Twenty-one years ago, the Human Genome Project decoded the human genome for the first time—but some important regions remained unidentified at the time. An international research consortium has now filled in the gaps. For the first time, the DNA of all human chromosomes was sequenced end-to-end. As a result, sections of genes characterized by infinite repeats at the center and at the ends of chromosomes can now be read. This opens new insights into gene regulation and cell division, into the scope of variation in the human genome and into the etiology of disease.
The first sequencing of the human genome in 2001 was pioneering because it provided a reference to nearly six million base pairs and about 25,000 protein-coding genes in our genome for the first time. However, this first reference genome was not complete, comprising only about 92 percent of the entire DNA sequence. In this version, several million core positions in the genome are marked only with the letter “N” rather than one of the abbreviations for the four DNA bases. These regions, which have not yet been deciphered, are located mainly in the so-called centromeres, the central nodes of chromosomes, which are essential for cell division. But there are also undisassembled regions at the ends of chromosomes, telomeres.

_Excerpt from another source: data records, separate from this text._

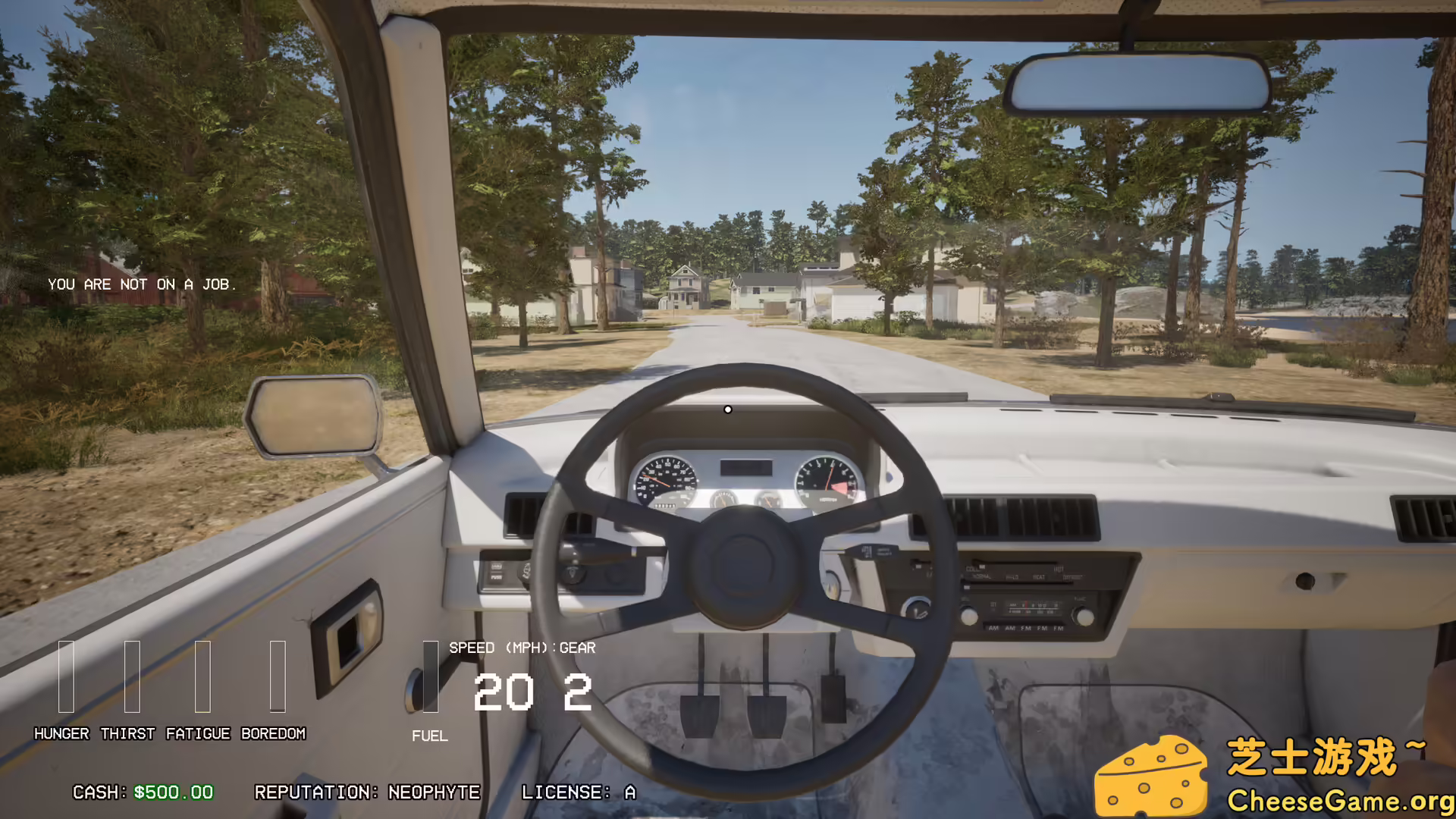Toggle the first AM radio preset
This screenshot has height=819, width=1456.
994,628
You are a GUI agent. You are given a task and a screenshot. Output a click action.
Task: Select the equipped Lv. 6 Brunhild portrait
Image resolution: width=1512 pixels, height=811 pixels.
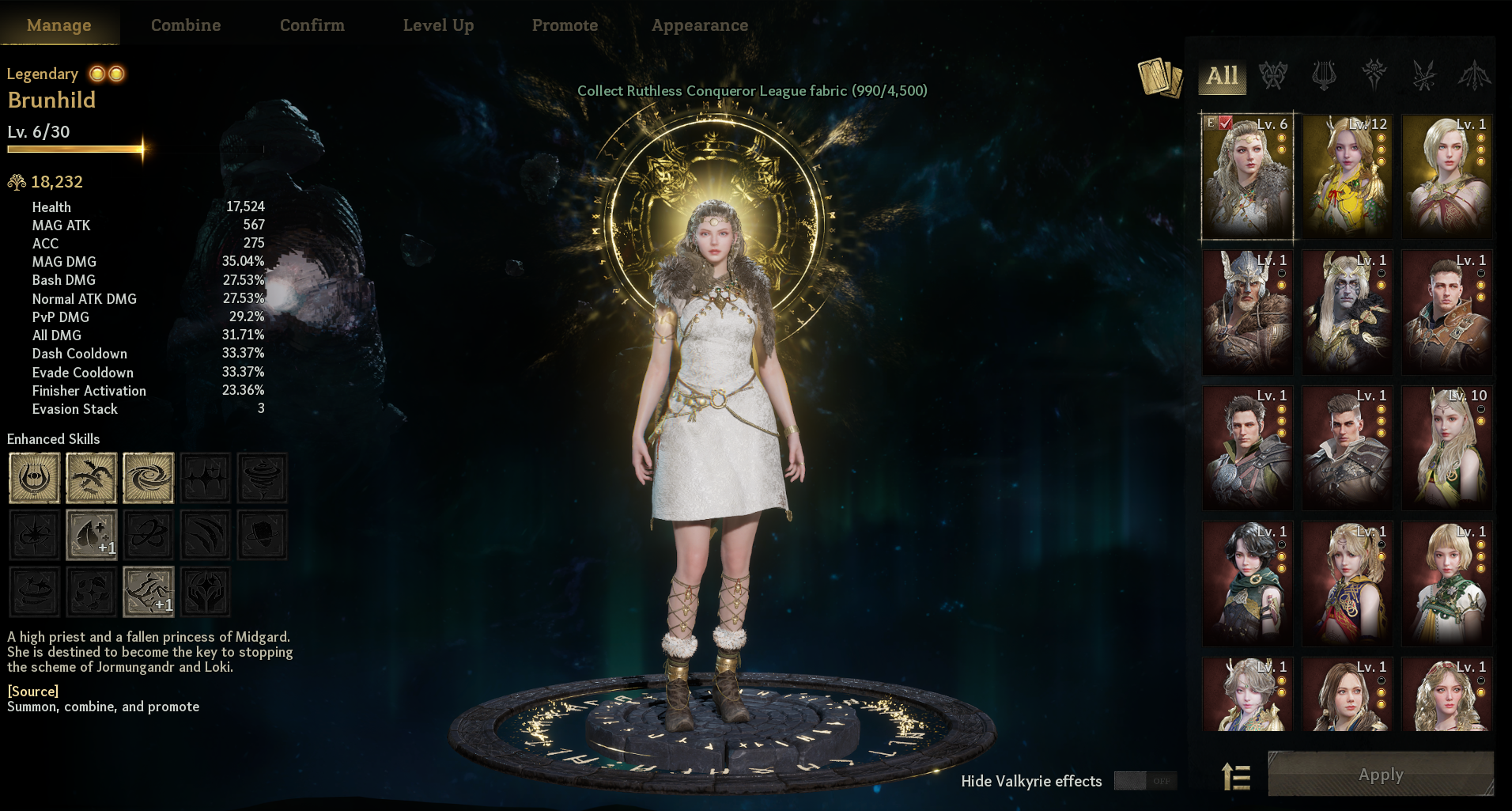(1247, 176)
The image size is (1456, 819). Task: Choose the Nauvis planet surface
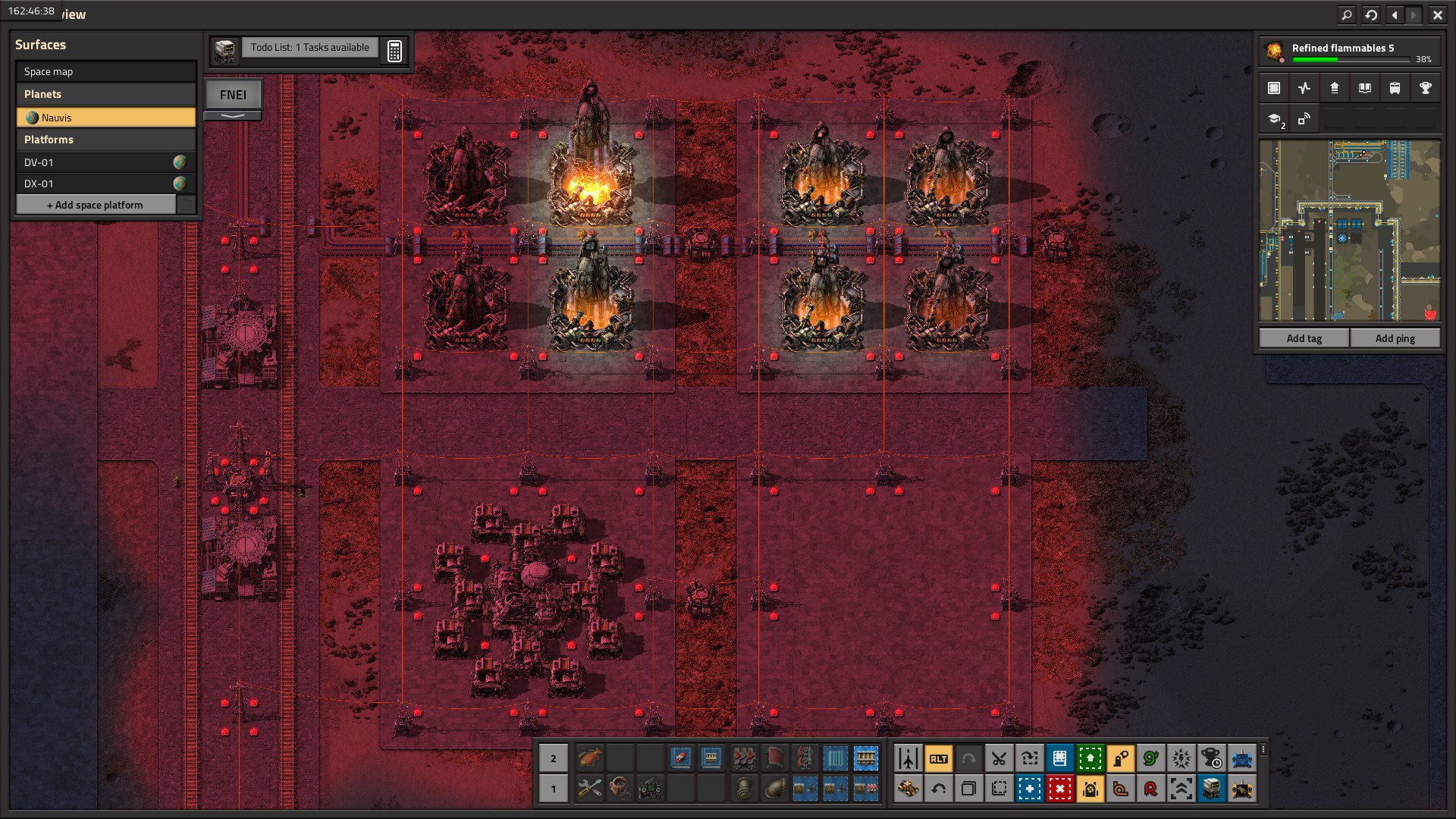[x=105, y=118]
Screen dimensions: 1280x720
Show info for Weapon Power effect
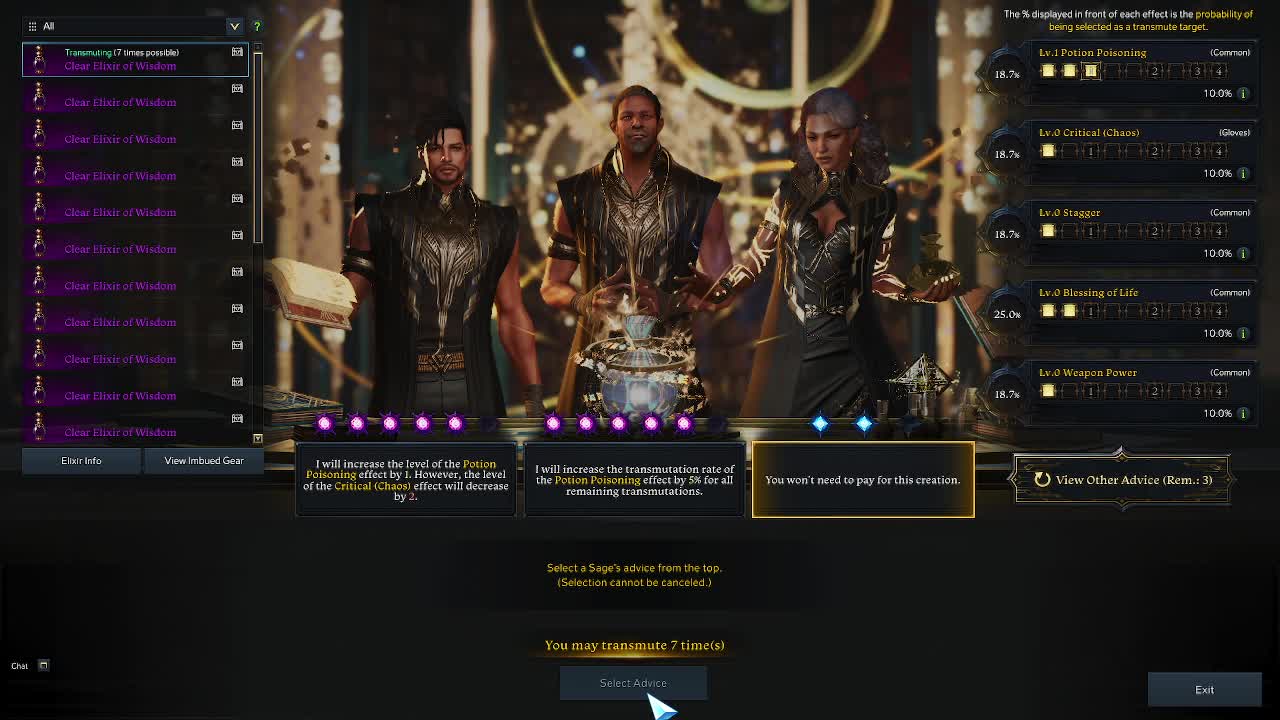[1243, 414]
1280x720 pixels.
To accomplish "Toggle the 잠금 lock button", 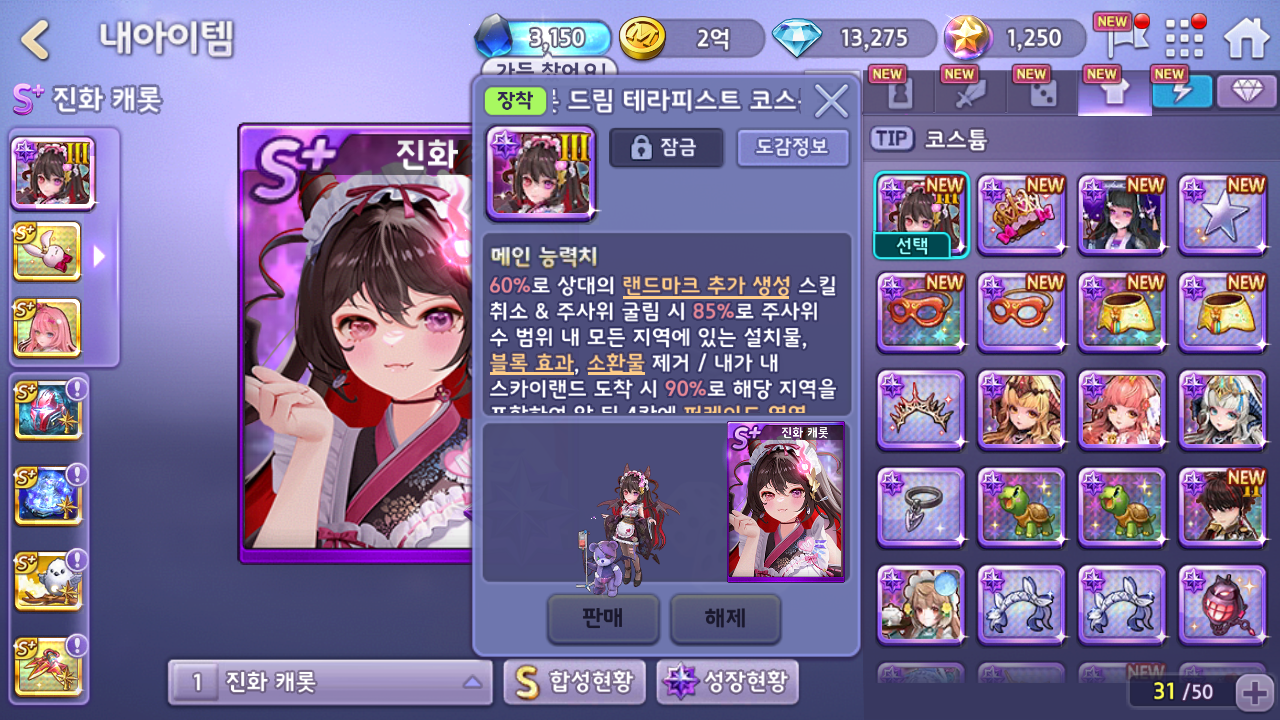I will [666, 148].
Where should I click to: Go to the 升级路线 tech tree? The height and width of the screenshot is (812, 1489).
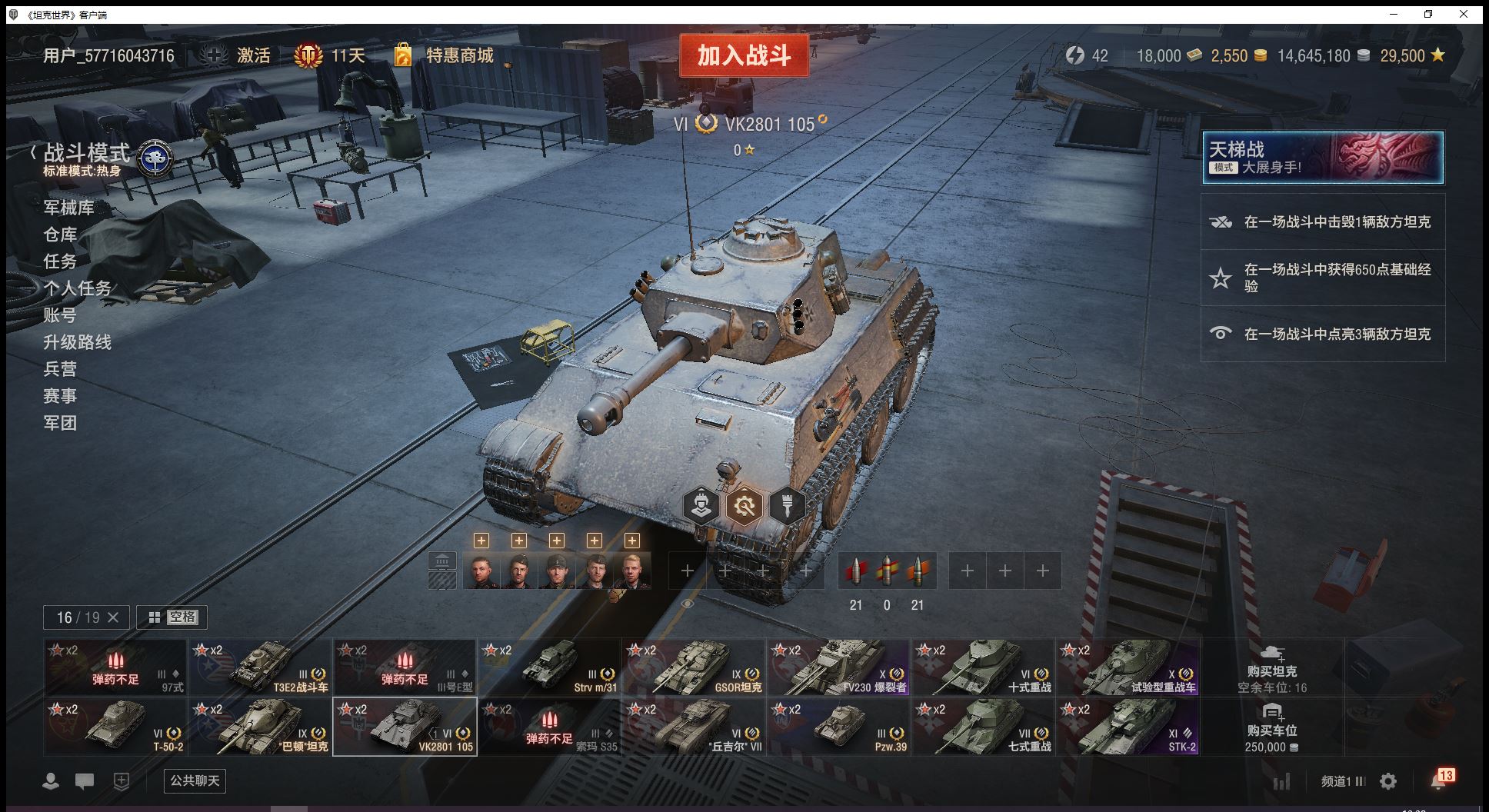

New sequencing technology closes the gaps
One reason for these gaps was the limitations of the sequencing techniques used at the time: they split the genome into countless pieces of DNA, each only about a hundred bases long. They must be reassembled later in the correct order. But this is impossible when hundreds or thousands of such pieces are almost identical – this is exactly the case with the centromers and telomeres of chromosomes. The regions of the genome there consist of a myriad of repetitive DNA sequences. Reconstructing these elements based on short bits of DNA is like trying to put together a jigsaw puzzle from thousands of pieces of similar colors: “It’s like, for example, you just have bits of heaven,” explains Winston Tempe of Johns Hopkins University, He is a participant in the Telomere-to-Telomere (T2T) Consortium.
But in the meantime, sequencing technology has made progress. Two new methods now allow the genome to be split into significantly longer sections. So-called Oxford nanopore sequencing can read stretches of DNA up to a million bases long, albeit with moderate accuracy. The second system from Pacific Biosciences creates passages that are about 20,000 bases long, but can read them with an accuracy of 99 percent. T2T scientists have now used both methods together to completely decode missing parts of the human genome for the first time. The genetic material for this came from a lineage of human cells, and fortunately, all genetic material comes from only one parent. This means that the sister chromosomes are also identical, which makes sequencing easier.
New genes, new variants, and a first look at the centromere
The result of the T2T project is now the first fully decoded human genome. Nearly 200 million bases that were missing so far – almost as many bases as there are in an entire chromosome – have now been decoded. Among them, 99 previously unknown protein-coding genes and nearly 2,000 other candidate genes. The genome, nicknamed T2T-CHM13, also corrects thousands of structural errors in the previous reference genome. “We’re now seeing chapters in the Book of Life that we couldn’t read before,” says Evan Eichler of the University of Washington. “The blueprint of our entire genome will revolutionize our ideas about genetic variation, disease, and human evolution.” For example, many sections of DNA that have now been completed cover gaps in gene regions whose variants are potential causes of disease. “We can now identify them because we have a more complete and accurate reference genome,” says Karen Mega of the University of California, Santa Cruz.
Also important are new ideas about the structure of centromeres, the junctions that hold the two halves of a chromosome together. They play an important role in meiosis, the meiotic division that separates these sister chromatids. “If this step of meiosis goes wrong, chromosomal abnormalities that cause miscarriages or genetic diseases can occur,” explains Nicholas Altimos of the University of California, Berkeley. Cancer can also be the result of such a disorganized division. It is crucial to know the code for the centromeres in order to be able to identify the causes of these anomalies. This is exactly what is now possible thanks to the new T2T reference genome. “Before, all we had was a very blurry picture of what was hiding there. But now it’s clear right down to the individual DNA base,” says Ultemos.
The first complete and complete decoding of the human genome is an important milestone, comments Bob Waterston of the University of Washington, one of the collaborators on the first human genome project. “We would have loved to do this 20 years ago, but the technology wasn’t ready at the time.” But the work of the T2T union does not end there: they are already working on creating a genome with normal, to decipher the set of chromosomes that arose from both parents. They also want the genomes of people from different populations to be sequenced with similar accuracy and completeness – this could provide new insights into the similarities, differences, and evolution of different human species.
“Alcohol buff. Troublemaker. Introvert. Student. Social media lover. Web ninja. Bacon fan. Reader.”